В книге рассказывается история главного героя, который сталкивается с различными проблемами и препятствиями на протяжении всего своего путешествия. По пути он встречает множество второстепенных персонажей, которые играют важные роли в истории. Благодаря опыту главного героя книга исследует такие темы, как любовь, потеря, надежда и стойкость. По мере того, как главный герой преодолевает свои трудности, он усваивает ценные уроки жизни и растет как личность.
В книге рассказывается история главного героя, который сталкивается с различными проблемами и препятствиями на протяжении всего своего путешествия. По пути он встречает множество второстепенных персонажей, которые играют важные роли в истории. Благодаря опыту главного героя книга исследует такие темы, как любовь, потеря, надежда и стойкость. По мере того, как главный герой преодолевает свои трудности, он усваивает ценные уроки жизни и растет как личность.
В книге рассказывается история главного героя, который сталкивается с различными проблемами и препятствиями на протяжении всего своего путешествия. По пути он встречает множество второстепенных персонажей, которые играют важные роли в истории. Благодаря опыту главного героя книга исследует такие темы, как любовь, потеря, надежда и стойкость. По мере того, как главный герой преодолевает свои трудности, он усваивает ценные уроки жизни и растет как личность.

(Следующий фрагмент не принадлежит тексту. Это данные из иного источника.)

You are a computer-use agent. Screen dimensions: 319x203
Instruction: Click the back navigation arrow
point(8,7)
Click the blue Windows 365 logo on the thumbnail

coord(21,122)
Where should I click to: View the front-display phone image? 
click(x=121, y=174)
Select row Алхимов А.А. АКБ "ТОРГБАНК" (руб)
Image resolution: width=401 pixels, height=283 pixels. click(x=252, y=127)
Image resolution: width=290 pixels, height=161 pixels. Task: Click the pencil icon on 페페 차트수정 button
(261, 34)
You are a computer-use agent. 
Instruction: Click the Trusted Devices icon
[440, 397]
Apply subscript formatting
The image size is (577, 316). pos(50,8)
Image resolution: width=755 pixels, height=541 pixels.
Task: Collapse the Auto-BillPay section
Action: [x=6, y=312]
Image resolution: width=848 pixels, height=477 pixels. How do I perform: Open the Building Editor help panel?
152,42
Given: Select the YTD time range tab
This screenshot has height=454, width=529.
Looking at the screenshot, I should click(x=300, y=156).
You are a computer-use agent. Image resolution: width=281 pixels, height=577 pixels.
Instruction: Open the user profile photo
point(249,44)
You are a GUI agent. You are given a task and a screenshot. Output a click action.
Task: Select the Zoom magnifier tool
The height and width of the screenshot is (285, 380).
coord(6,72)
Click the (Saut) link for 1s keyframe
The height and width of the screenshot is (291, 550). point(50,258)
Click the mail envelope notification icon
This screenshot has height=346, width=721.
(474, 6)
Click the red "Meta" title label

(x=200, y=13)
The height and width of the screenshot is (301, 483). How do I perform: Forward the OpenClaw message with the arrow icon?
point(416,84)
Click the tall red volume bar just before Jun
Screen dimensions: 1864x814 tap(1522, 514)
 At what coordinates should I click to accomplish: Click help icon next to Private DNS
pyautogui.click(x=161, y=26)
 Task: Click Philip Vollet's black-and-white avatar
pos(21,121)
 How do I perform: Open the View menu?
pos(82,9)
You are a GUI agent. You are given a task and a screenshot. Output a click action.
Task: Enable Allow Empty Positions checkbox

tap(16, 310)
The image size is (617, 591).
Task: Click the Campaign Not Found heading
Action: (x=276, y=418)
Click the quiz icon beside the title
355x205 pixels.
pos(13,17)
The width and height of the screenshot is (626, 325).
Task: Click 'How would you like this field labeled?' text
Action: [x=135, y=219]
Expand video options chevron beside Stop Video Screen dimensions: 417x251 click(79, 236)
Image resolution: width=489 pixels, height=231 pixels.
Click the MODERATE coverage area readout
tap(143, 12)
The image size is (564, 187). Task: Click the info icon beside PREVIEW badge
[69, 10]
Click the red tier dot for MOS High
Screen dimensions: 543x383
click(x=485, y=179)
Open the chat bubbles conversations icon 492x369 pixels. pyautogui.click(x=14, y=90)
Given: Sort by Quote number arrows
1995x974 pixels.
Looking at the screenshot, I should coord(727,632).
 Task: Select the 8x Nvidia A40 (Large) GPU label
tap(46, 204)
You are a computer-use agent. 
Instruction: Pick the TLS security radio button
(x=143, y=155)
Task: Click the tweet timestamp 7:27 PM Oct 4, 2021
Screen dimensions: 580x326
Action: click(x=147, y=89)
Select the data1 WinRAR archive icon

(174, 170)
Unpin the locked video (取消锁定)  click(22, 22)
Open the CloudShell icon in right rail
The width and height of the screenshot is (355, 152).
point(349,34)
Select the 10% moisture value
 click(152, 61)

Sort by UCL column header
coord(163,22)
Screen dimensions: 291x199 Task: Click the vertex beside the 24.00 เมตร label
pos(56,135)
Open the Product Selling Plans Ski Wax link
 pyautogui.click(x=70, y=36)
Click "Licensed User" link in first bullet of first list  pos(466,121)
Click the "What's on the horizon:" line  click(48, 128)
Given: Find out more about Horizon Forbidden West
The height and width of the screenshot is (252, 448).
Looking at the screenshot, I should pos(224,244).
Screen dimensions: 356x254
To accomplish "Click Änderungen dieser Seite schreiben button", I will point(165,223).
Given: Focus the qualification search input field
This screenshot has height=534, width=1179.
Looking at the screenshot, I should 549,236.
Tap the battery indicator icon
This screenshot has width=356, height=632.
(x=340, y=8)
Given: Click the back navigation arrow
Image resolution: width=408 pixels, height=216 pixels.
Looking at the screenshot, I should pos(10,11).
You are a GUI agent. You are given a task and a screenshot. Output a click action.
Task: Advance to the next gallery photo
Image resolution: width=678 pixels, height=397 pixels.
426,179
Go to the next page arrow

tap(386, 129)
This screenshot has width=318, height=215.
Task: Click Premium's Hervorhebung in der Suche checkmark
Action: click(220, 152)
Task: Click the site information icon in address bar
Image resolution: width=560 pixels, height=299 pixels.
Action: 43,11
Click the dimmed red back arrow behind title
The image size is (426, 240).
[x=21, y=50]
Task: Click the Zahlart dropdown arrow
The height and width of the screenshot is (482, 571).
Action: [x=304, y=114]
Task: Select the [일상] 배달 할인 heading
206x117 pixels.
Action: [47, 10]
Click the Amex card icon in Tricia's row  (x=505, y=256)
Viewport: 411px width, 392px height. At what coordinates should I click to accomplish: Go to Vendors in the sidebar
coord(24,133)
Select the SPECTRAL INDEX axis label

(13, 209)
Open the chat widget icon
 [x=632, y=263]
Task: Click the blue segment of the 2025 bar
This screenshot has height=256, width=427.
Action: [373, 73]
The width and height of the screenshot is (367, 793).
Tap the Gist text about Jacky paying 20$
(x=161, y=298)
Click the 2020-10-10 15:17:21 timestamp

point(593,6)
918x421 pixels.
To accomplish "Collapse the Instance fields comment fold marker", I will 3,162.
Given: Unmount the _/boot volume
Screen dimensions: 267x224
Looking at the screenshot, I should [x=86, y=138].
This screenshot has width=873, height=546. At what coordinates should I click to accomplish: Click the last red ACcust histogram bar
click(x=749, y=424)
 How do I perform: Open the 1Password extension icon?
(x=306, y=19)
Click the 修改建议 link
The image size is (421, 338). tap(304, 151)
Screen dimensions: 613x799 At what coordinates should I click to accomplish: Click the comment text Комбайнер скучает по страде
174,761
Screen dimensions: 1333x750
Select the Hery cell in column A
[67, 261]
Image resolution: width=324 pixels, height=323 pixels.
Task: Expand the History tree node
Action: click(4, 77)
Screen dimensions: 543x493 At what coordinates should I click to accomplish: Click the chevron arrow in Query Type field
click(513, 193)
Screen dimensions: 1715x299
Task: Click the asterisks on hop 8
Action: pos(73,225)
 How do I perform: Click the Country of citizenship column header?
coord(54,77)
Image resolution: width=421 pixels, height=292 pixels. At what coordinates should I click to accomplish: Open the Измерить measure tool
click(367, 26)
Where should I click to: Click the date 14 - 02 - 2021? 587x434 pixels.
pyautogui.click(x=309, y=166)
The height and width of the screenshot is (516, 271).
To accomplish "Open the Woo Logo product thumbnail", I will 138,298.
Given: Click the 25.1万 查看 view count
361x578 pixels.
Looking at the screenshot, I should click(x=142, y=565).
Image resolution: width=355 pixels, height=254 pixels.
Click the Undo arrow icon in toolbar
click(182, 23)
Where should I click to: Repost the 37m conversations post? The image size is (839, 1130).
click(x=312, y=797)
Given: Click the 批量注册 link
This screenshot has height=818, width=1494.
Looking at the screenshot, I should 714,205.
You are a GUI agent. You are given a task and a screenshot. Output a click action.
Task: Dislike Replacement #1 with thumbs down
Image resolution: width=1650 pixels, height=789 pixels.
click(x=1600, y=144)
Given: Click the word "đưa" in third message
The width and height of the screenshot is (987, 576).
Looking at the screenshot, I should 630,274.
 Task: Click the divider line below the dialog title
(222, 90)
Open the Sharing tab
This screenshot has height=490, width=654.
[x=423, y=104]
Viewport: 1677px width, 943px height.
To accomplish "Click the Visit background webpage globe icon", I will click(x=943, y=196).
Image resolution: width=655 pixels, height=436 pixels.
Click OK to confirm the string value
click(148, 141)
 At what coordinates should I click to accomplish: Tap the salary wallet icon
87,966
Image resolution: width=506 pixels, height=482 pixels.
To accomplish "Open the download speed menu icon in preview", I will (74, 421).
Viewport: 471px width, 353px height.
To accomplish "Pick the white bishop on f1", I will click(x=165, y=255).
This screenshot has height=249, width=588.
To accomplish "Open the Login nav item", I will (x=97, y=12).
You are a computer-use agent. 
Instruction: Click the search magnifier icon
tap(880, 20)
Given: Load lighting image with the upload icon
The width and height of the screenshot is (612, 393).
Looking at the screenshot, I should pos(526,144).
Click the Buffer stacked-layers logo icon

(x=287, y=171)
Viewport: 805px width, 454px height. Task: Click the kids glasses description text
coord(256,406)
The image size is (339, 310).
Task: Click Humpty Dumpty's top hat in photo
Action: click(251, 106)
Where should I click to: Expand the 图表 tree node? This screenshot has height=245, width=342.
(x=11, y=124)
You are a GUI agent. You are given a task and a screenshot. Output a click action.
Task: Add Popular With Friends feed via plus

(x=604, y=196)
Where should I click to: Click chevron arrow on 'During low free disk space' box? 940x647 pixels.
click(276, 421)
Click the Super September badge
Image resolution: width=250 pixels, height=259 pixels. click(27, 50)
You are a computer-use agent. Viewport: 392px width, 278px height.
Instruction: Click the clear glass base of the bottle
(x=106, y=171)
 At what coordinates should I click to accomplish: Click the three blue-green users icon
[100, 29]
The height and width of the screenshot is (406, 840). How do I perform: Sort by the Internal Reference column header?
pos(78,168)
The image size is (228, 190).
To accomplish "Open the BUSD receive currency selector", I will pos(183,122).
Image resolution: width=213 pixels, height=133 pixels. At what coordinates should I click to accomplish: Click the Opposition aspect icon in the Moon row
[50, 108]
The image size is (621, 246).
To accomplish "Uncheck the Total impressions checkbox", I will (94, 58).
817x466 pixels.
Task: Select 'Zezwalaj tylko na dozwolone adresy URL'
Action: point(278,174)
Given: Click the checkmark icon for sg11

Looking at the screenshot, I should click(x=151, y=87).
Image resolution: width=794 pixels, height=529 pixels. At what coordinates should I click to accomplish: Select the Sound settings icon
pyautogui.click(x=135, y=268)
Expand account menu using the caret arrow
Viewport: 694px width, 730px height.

«Что такое событие?» — этот вопрос не так прост, каким кажется. Событие есть то, что «случается», что нельзя спланировать, предсказать, заранее оценить; то, что не укладывается в голову, застает врасплох, сколько ни готовься к нему. Событие является своего рода революцией, разрывающей историю, будь то история страны, история частной жизни или же история смысла. Событие не есть «что-то» определенное, оно не укладывается в категории времени, места, возможности, и тем важнее понять, что же это такое. Тема «события» становится одной из центральных тем в континентальной философии XX–XXI века, века, столь богатого событиями. Книга «Авантюра времени» одного из ведущих современных французских философов-феноменологов Клода Романо — своеобразное введение в его философию, которую сам автор называет «феноменологией события».